BIRTH AND EXCITABILITY-DEPENDENT MATURATION OF PARALLEL FIBER/PURKINJE CELL SYNAPSES

Granule cells (GCs) of the cerebellum are the most numerous neuronal population in the mammalian brain, constituting more than 50% of the total number. Their proper differentiation and integration in the circuit of the cerebellar cortex is essential for cerebellar computation. GCs receive diverse sensorimotor inputs from mossy fibers and transmit information to Purkinje cells (PCs) via synapses made by their axons, the parallel fibers (PFs). While the mechanisms controlling GC generation, differentiation, and migration have been extensively studied, the timing of PF/PC synapse formation and the mechanisms regulating its maturation remain surprisingly poorly described.

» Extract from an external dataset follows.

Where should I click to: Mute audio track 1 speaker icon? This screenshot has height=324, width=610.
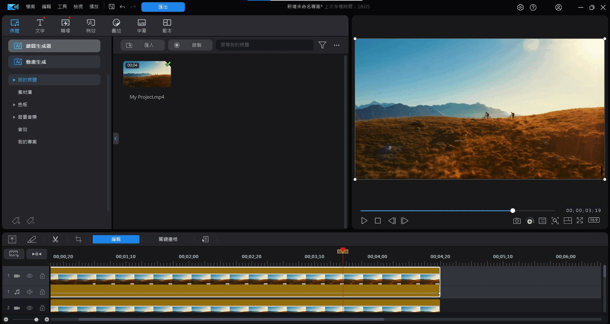coord(30,292)
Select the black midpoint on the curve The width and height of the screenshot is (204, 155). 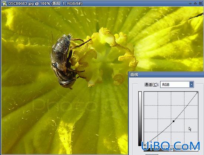tap(174, 121)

Here we show that immature synaptic contacts form between PFs and PCs when differentiating GCs in the external granule cell layer reaches the surface of PC dendrites. Spatial transcriptomics analysis identifies molecularly distinct GC precursor subpopulations at different differentiation stages. In particular one stage of GC differentiation is defined by the start of expression of synaptic markers when the precursors reach the surface of the PC dendrites in the external granule layer, in agreement with their nascent capacity to form synapses on their target PCs. Using chemogenetics, we show that excitability of GC precursors promotes coordinated differentiation of immature GCs when they reach the molecular layer and the molecular maturation of their PF synapses on PCs. These results reveal a previously unrecognized role for excitability in early cerebellar differentiation and the establishment of the first PF/PC contacts.